** Provided information **
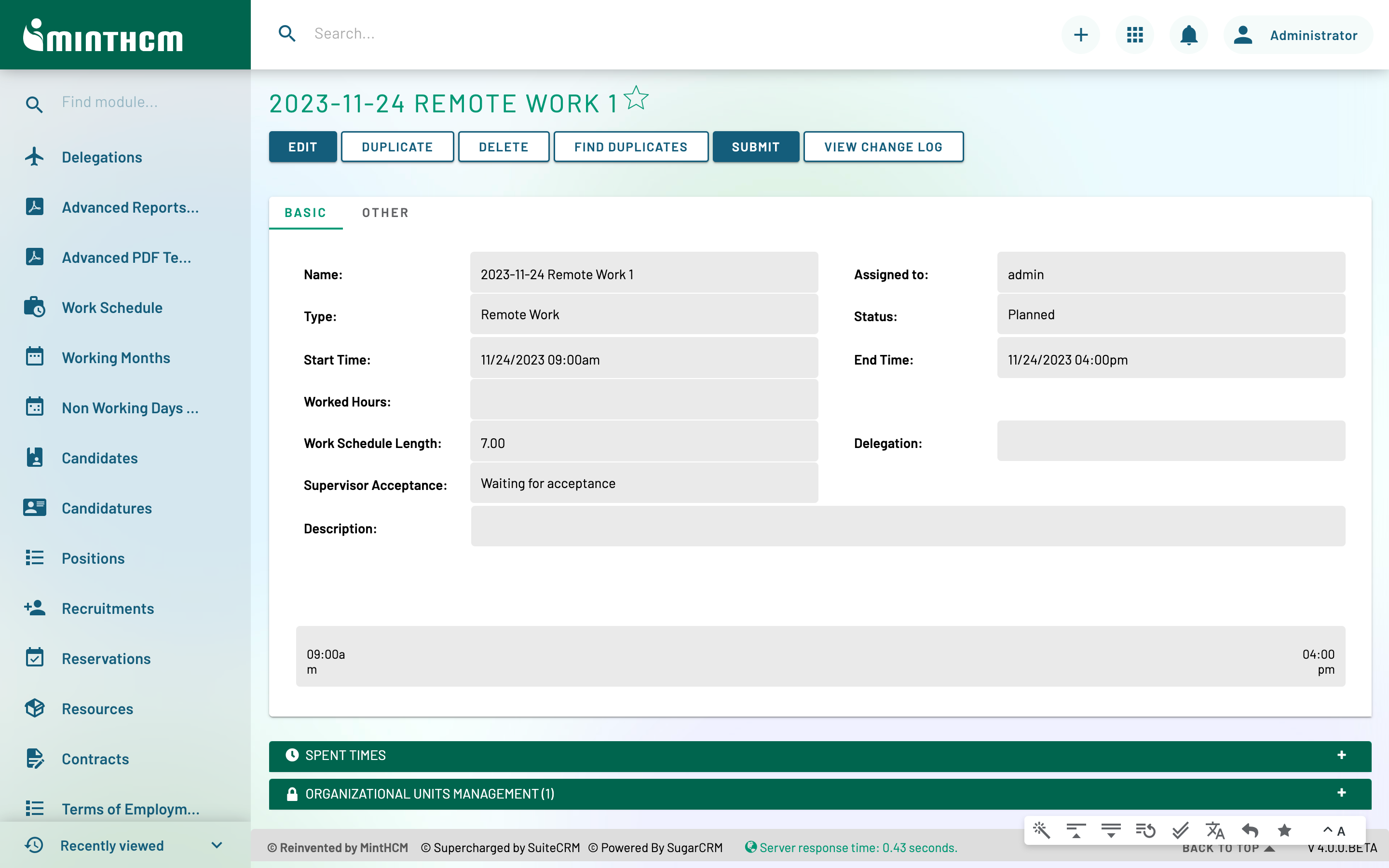1389x868 pixels.
Task: Open the Delegations module airplane icon
Action: pos(34,157)
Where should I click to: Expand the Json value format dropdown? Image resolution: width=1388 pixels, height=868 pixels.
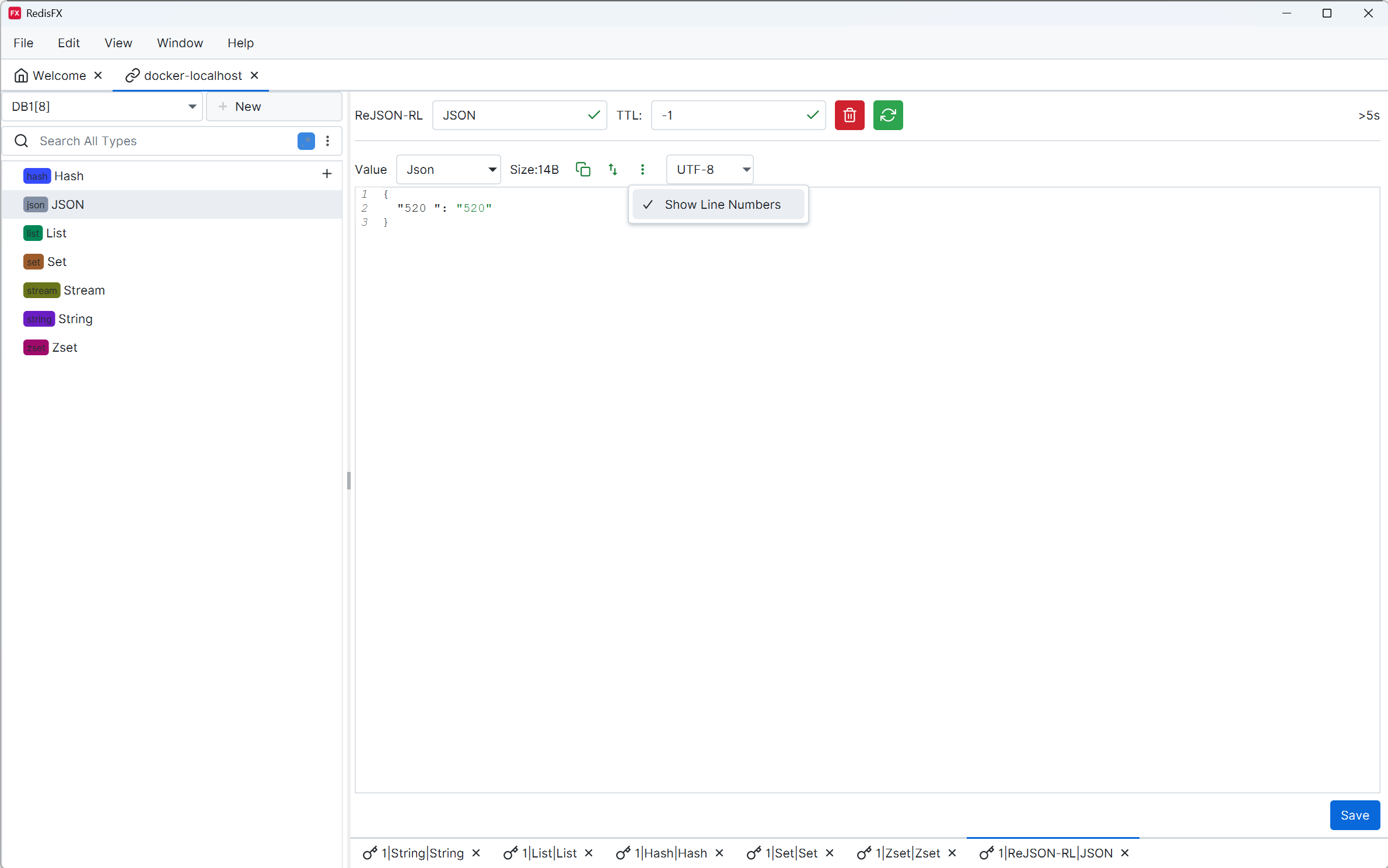click(x=448, y=169)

** Exercise details **
Extract the run of lines beginning with the line that holds "Where should I" and ending at the last line of the data, inclusive. Exclude any pictures from the copy.

** Reply **
Where should I click to: Expand the Json value format dropdown? Image resolution: width=1388 pixels, height=868 pixels.
click(x=448, y=169)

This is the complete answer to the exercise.